Lacey Virginia Barkley Harrison, 97, widow of former Virginia governor Albertis S. Harrison Jr. (D), who served from 1962 to 1966, died Jan. 16 at a retirement home in Richmond. No cause of death was reported.

A native of Lawrenceville, Va., Mrs. Harrison later lived on Saddletree Farm, a 1,500-acre property near the community. She and her husband purchased the property before he became governor, and they retired there afterward.

Mrs. Harrison went to Huntington College in Montgomery, Ala., and Stuart Hall School. She first met her husband at Lawrenceville High School, and they saw each other again at a dance when she was on a break during her first year of college.

They married in 1930. A year later, he defeated a 16-year veteran to become commonwealth's attorney. He was elected to the state Senate in 1948 and was elected state attorney general in 1957. After serving as governor, he sat on the Virginia Supreme Court.
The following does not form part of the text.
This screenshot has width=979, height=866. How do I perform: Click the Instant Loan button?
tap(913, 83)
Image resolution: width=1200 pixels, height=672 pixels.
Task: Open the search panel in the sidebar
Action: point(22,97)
Lacey Harrison had been a member of the Brunswick Garden Club and was a former president of Women of the Church at St. Andrew's Episcopal Church.

Her husband died in 1995.

Survivors include a daughter, Antoinette Jamison of Richmond; six grandchildren; and nine great-grandchildren.

Louisan Mamer HagenREA Official

Louisan Mamer Hagen, 95, a Washington resident who worked for the old Rural Electrification Agency from 1935 to 1981 and retired as assistant chief of the training branch, died Dec. 24 at George Washington University Hospital. She had Clostridium difficile colitis, a bacterial infection.

Ms. Mamer joined the REA in its first year and toured the country on "farm show" exhibitions at which she lectured and demonstrated how to use and operate home lighting, wiring and equipment. She highlighted safety tips.

She was a native of Hardin, Ill., and a 1931 education graduate of the University of Illinois at Urbana-Champaign

She founded and formerly chaired the national capital area chapter of the Electrical Women's Round Table, an organization for women in the electrical industry.

Her husband of 46 years, Arthur C. Hagen, died in 2000.

Survivors include a brother, Stuart Mamer of Champaign, Ill.